1. find options
- Posted by SDPringle Mar 15, 2009
- 996 views
It would be useful to be able to pass a compare function to find and match. For when the key is not residing at the top of the structure.
Shawn
2. Re: find options
- Posted by jeremy (admin) Mar 15, 2009
- 987 views
Shawn, I like the idea. Maybe you can add it to the feature requests page on SF.net so we do not forget it. However, I will say that 4.0 enhancements that are not on the board already has to be shut down. We have one more feature to add, that is the automatic cleaning up of user defined types.
Jeremy
3. Re: find options
- Posted by SDPringle Mar 15, 2009
- 944 views
What is meant by 'automatic cleaning up' of user defined types?
Shawn
4. Re: find options
- Posted by jimcbrown (admin) Mar 15, 2009
- 970 views
What is meant by 'automatic cleaning up' of user defined types?
Shawn
Basically, a destructor.

_Dataset content_:
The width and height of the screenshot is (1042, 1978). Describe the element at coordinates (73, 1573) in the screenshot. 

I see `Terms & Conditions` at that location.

_Directions_:
From the forum thread about find options, answer:
(a) What does SDPringle want to be able to pass to find and match?
(b) Where does jeremy suggest the idea be added?
(c) How does jimcbrown sum up the 'automatic cleaning up' of user defined types?

_Task solution_:
(a) A compare function.
(b) The feature requests page on SF.net.
(c) Basically, a destructor.